Professionalism News and Events

The June “Professionalism Counts” column examines the trove of professionalism webinars that date back to 2007. These webinars have provided an easy way for Academy members to earn professionalism continuing education (CE) credits free of charge. They remain relevant and of perennial interest in many areas of practice. (June 30, 2016)
Council on Professionalism member Mike Ward co-presented a session on “Professionalism and the AAA Qualification Standards” at the Actuaries’ Club of the Southwest’s Spring Meeting in Fort Worth, Texas, on Friday. The presentation provided insights into the definition of a profession and the personal commitment necessary to be a professional, as well as general and specific qualification requirements under the U.S. Qualification Standards. (June 17, 2016)
In the May “Professionalism Counts” column, Academy President Tom Wildsmith looks at the personal responsibilities actuaries bear, and how each individual’s commitment to ethical behavior provides the foundation for the public’s trust in the entire profession. (May 31, 2016)
The Committee on Qualifications has added a question on qualifications to issue statements of actuarial opinion with respect to long-term care policies to its frequently asked questions (FAQs) on the U.S. Qualification Standards (USQS). For more detail, see question 48 of the FAQs on the USQS webpage. (May 20, 2016)
Academy President Tom Wildsmith presented a professionalism session and delivered after-dinner remarks at Tuesday’s meeting of the Actuaries Club of Philadelphia. The session, “Ethical Challenges to the U.S. Actuarial Profession: Insights from the Academy” delved into the question of what it means to be a professional, the specific meaning of actuary as professional in the United States, and how the professionalism structure housed in the Academy serves to both qualify actuaries and guide them when facing ethical challenges. In his after-dinner remarks, Wildsmith discussed the origins of the professionalism structure at the Academy, focusing on how it developed in response to the needs for standards and institutions necessary to gain and sustain the public’s trust in the profession.

“This professionalism structure is essential to maintaining the public’s trust, but it’s not what makes you and me professionals,” Wildsmith said. “Professionalism is not just mechanical compliance with a checklist of technical rules; the essence of professionalism is our personal commitment to doing the right thing. The standards and institutions are tools that help us, both individually and collectively, to live up to that commitment. (May 13, 2016)
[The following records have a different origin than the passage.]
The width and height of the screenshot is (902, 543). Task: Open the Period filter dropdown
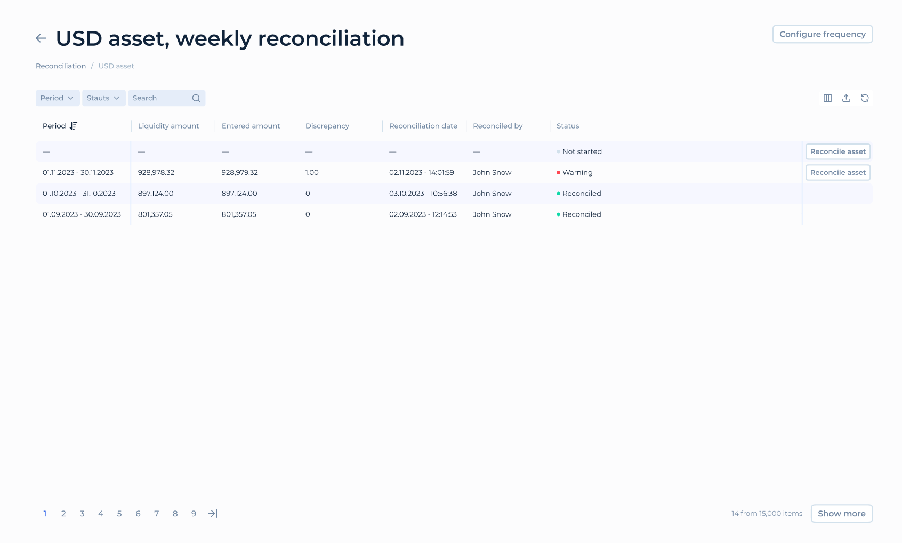(57, 98)
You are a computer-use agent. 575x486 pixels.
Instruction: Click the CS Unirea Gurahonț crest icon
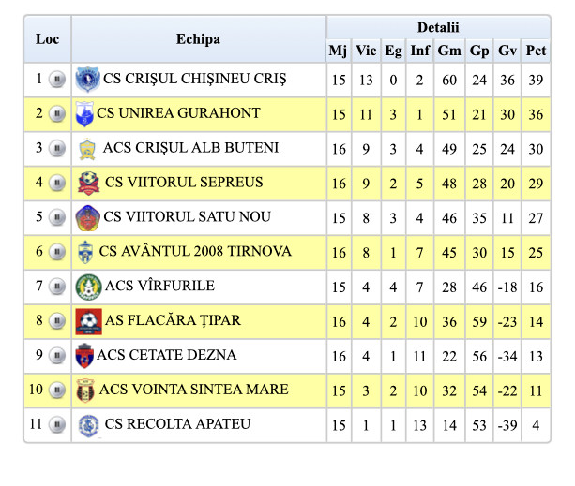pyautogui.click(x=84, y=114)

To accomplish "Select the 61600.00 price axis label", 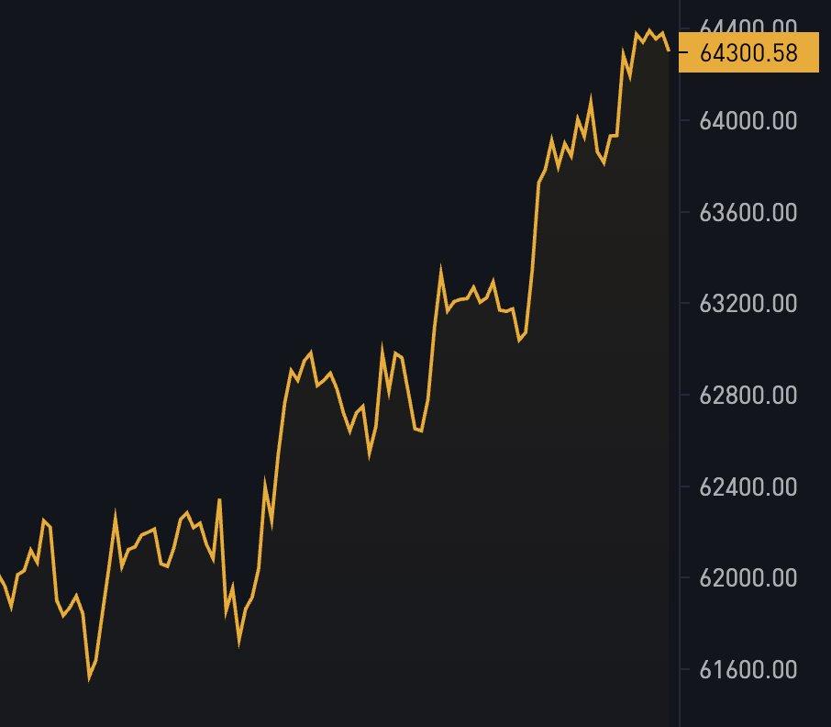I will (x=748, y=669).
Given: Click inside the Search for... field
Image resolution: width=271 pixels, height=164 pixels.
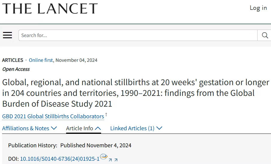Looking at the screenshot, I should [138, 35].

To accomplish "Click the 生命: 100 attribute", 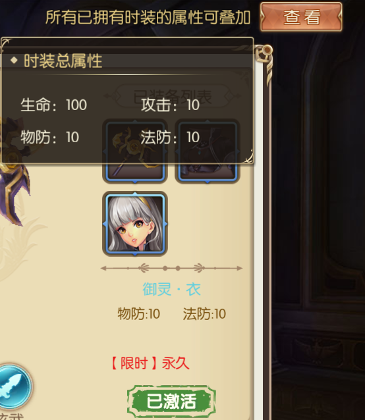I will tap(54, 105).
In the April “Professionalism Counts” column, Keith Passwater, chairperson of the Academy’s Committee on Qualifications, outlines the “look in the mirror” test in determining professional qualification to accept and complete an actuarial assignment. (April 30, 2016)
A column by Academy President Tom Wildsmith is featured in the April newsletter of the International Actuarial Association. In “Meet the American Academy of Actuaries,” Wildsmith lays out the framework of professionalism that is central to the Academy’s charge as the national association for actuaries in the United States. (April 29, 2016)
In the March “Professionalism Counts” column, Ken Kent, vice president of the Council on Professionalism, underlines objectivity and independence as central in maintaining credibility and public trust. (March 31, 2016)
“Addressing Ethical Concerns” is the latest addition to the Academy’s Actuarial eLearning Center. This thought-provoking course takes a deeper, more interactive look at the ethics survey report presented by the Council on Professionalism last spring, focuses on the top perceived ethical concerns facing actuaries in the profession, and provides a decision-making framework for addressing them from the perspective of maintaining the high standards of the actuarial profession. See the upcoming March Actuarial Update for additional coverage. (March 25, 2016)
The Actuarial Board for Counseling and Discipline’s (ABCD) 2015 Annual Report is now available. The report highlights the ABCD’s accomplishments in 2015. The ABCD handled 125 cases, comprised of 96 Requests for Guidance (RFGs) and 29 inquiries. The 96 RFGs were the most ever in a year. As of December 31, 2015, the ABCD had 14 inquiries in progress and had completed 15 inquiries during the year.